O Brasil usou dois tipos de argumentação em seu recurso. Primeiro, o fim da chamada “cláusula da paz”, mecanismo pelo qual os países-membros da OMC concordaram em não provocar disputas com seus parceiros nessa área até 31 de dezembro passado.
Segundo, o Brasil alega que os Estados Unidos estão violando os limites de subsídios ao algodão a que se comprometeram na chamada Rodada Uruguai, a mais recente rodada de liberalização comercial, encerrada em 1993.
Se estivessem dentro dos limites, o Brasil ficaria limitado a um argumento, o do fim da “cláusula da paz”.
Jurisprudência
Na prática, a decisão de ontem, claro que na dependência dos detalhes, acaba criando a primeira jurisprudência no comércio internacional sobre o uso dos subsídios agrícolas. Por extensão, tende a influir nas negociações da chamada Rodada Doha, lançada há três anos, mas estancada desde então principalmente por conta da negativa dos países ricos a mexer substancialmente nos subsídios internos e à exportação que concedem a seus produtores.

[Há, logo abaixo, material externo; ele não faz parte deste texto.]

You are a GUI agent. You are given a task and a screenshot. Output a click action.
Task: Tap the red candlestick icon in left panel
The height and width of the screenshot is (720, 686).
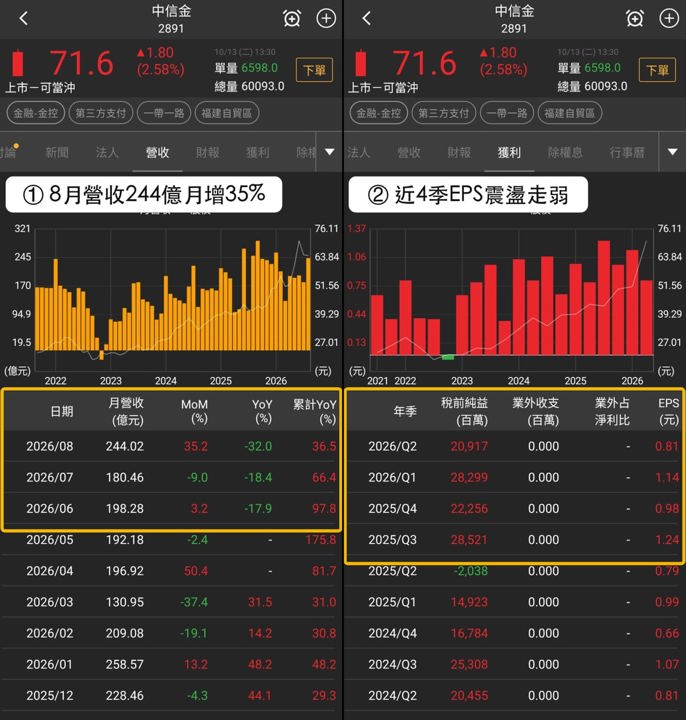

O Brasil nem é o maior prejudicado. No ano passado, quatro presidentes africanos (de Benin, Burkina Faso, Mali e Chade) tomaram a inédita atitude de comparecer à sede da OMC, em Genebra, para reivindicar o fim dos subsídios ao algodão, responsável pelo emprego de 15 milhões de africanos. Os países produtores de algodão na África perdem cerca de US$ 250 milhões ao ano, conforme estimativas do Bird (Banco Mundial)
Caso complexo
O relatório apresentado ontem pela OMC ao Brasil e aos EUA é provisório. Os dois países têm até 10 de maio para encaminhar ao órgão comentários sobre o documento, cuja versão final será divulgada em 18 de junho.
Apesar disso, Hugueney lembrou que a prática nos painéis da OMC é a de “não modificar a essência das conclusões do relatório preliminar no relatório definitivo”. “Achamos que boa parte dos argumentos brasileiros será acolhida.” Hugueney classificou o caso como “um dos mais longos e complexos da história da OMC”. “O resultado preliminar reflete bem as preocupações brasileiras com esse caso”, completou.